> **What to do**
In the material below, find the line that contains "Kocaköy Haberleri (368, 2534)" and the line that contains "Diyarbakır Haberleri (123, 2514)", then write out exactly those two lines and everything between them.

> **Data for analysis**
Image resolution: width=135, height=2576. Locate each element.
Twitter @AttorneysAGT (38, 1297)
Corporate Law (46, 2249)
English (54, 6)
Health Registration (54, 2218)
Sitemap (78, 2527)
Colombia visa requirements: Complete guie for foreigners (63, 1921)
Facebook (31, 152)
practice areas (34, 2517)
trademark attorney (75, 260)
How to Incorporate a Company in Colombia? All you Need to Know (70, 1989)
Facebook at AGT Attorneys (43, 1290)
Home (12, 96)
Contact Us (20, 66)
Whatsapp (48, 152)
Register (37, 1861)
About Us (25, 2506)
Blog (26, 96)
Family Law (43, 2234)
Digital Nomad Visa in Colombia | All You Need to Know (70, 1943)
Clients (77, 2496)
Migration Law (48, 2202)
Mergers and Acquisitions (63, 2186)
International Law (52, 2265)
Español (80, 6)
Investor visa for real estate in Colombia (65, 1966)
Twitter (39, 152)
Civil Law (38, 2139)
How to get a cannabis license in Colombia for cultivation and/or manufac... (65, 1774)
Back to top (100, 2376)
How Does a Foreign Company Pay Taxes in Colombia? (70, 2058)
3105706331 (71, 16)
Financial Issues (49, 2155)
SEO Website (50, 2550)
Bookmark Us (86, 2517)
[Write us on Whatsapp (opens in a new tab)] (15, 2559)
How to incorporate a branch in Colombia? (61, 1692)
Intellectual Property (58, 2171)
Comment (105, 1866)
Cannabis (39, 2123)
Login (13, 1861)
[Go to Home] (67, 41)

...

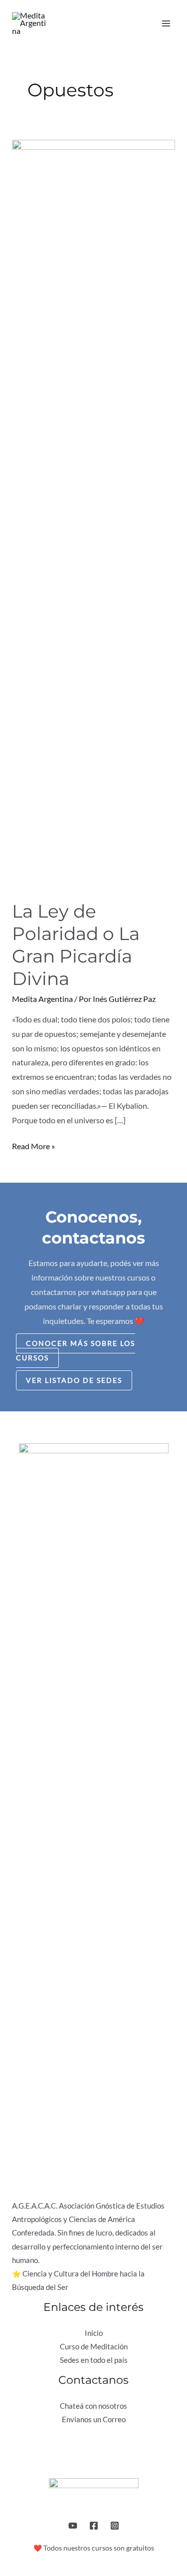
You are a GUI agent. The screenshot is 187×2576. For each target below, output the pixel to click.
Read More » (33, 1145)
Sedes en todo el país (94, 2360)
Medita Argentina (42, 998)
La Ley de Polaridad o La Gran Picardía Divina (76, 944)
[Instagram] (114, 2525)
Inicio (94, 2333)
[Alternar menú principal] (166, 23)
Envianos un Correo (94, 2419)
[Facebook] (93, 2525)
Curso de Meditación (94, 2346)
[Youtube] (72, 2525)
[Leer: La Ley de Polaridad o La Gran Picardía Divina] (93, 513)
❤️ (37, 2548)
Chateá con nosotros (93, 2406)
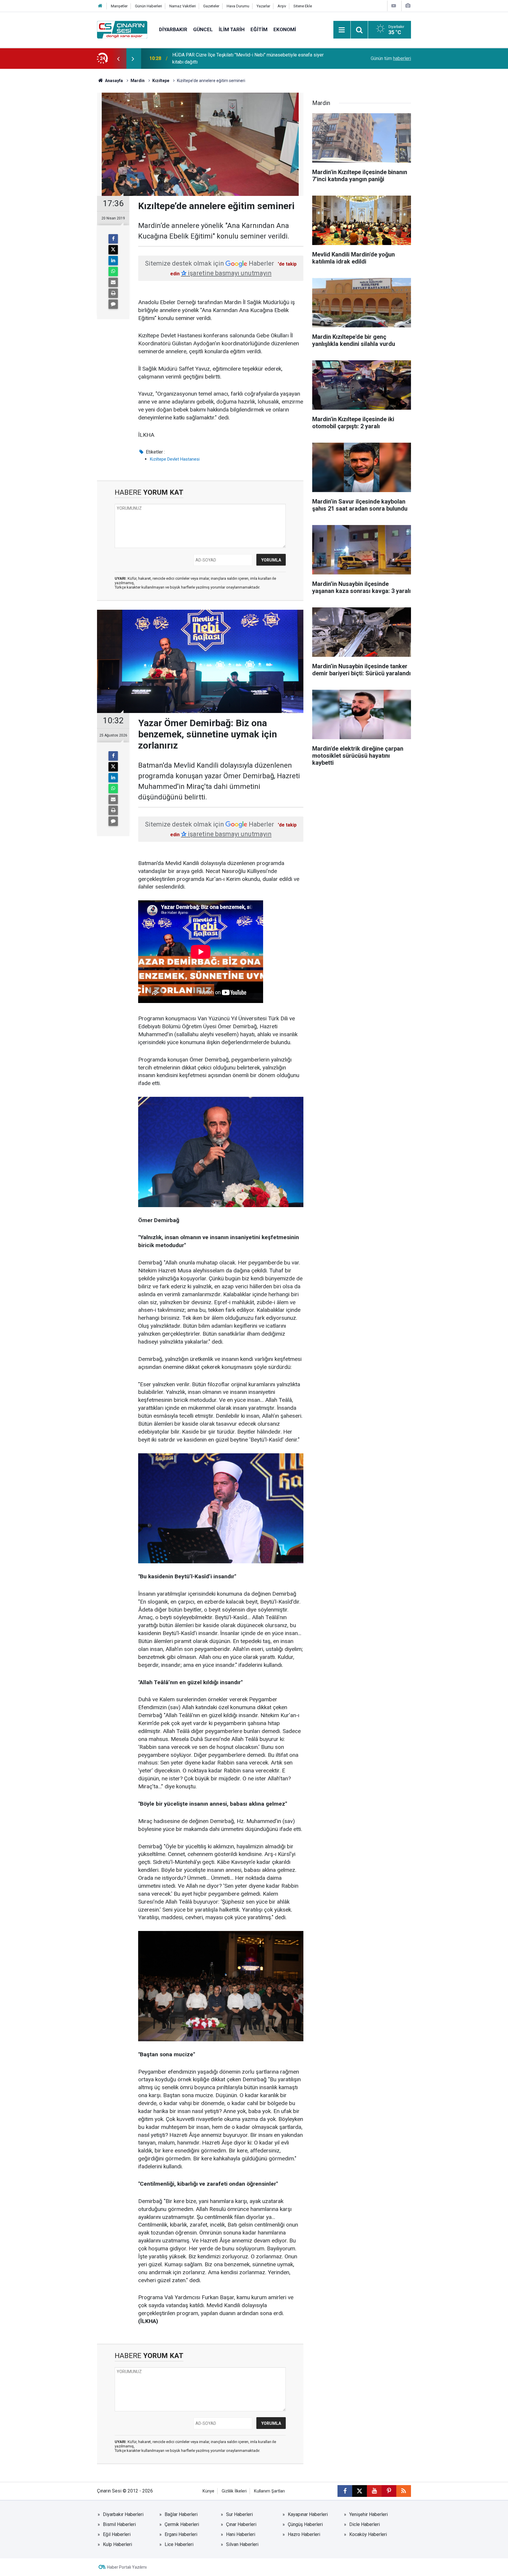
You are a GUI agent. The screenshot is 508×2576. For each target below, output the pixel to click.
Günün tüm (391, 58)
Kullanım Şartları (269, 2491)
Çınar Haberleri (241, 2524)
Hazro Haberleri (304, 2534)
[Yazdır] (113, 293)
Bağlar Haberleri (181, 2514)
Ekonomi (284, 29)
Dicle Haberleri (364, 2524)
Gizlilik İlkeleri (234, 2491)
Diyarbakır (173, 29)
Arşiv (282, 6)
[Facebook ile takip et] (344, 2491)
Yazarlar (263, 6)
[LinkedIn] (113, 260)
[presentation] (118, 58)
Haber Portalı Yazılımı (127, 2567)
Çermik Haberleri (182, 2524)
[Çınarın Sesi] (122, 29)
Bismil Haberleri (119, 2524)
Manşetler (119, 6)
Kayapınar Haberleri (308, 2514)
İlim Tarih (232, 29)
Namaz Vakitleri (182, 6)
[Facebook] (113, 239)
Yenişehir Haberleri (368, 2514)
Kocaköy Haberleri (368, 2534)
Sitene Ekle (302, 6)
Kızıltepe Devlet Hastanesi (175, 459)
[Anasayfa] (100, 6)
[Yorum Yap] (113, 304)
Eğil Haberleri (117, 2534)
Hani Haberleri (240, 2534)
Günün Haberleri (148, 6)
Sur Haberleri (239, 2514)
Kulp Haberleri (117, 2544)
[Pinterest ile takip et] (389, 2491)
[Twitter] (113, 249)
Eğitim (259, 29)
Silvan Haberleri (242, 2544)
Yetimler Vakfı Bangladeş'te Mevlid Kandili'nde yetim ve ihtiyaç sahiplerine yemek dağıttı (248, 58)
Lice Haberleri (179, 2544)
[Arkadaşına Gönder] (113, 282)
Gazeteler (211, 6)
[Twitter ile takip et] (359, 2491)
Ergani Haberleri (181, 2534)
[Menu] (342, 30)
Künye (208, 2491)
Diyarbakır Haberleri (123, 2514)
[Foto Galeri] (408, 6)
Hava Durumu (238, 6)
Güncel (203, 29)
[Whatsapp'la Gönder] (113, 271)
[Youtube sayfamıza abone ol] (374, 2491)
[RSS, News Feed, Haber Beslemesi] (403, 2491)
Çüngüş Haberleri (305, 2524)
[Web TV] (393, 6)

---

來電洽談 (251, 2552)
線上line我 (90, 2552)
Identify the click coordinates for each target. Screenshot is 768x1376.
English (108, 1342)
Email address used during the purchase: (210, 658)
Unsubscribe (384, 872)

> **Response to the exercise**
Kocaköy Haberleri (368, 2534)
Sitene Ekle (302, 6)
Kızıltepe Devlet Hastanesi (175, 459)
[Anasayfa] (100, 6)
[Yorum Yap] (113, 304)
Eğil Haberleri (117, 2534)
Hani Haberleri (240, 2534)
Günün Haberleri (148, 6)
Sur Haberleri (239, 2514)
Kulp Haberleri (117, 2544)
[Pinterest ile takip et] (389, 2491)
[Twitter] (113, 249)
Eğitim (259, 29)
Silvan Haberleri (242, 2544)
Yetimler Vakfı Bangladeş'te Mevlid Kandili'nde yetim ve ihtiyaç sahiplerine yemek dağıttı (248, 58)
Lice Haberleri (179, 2544)
[Arkadaşına Gönder] (113, 282)
Gazeteler (211, 6)
[Twitter ile takip et] (359, 2491)
Ergani Haberleri (181, 2534)
[Menu] (342, 30)
Künye (208, 2491)
Diyarbakır Haberleri (123, 2514)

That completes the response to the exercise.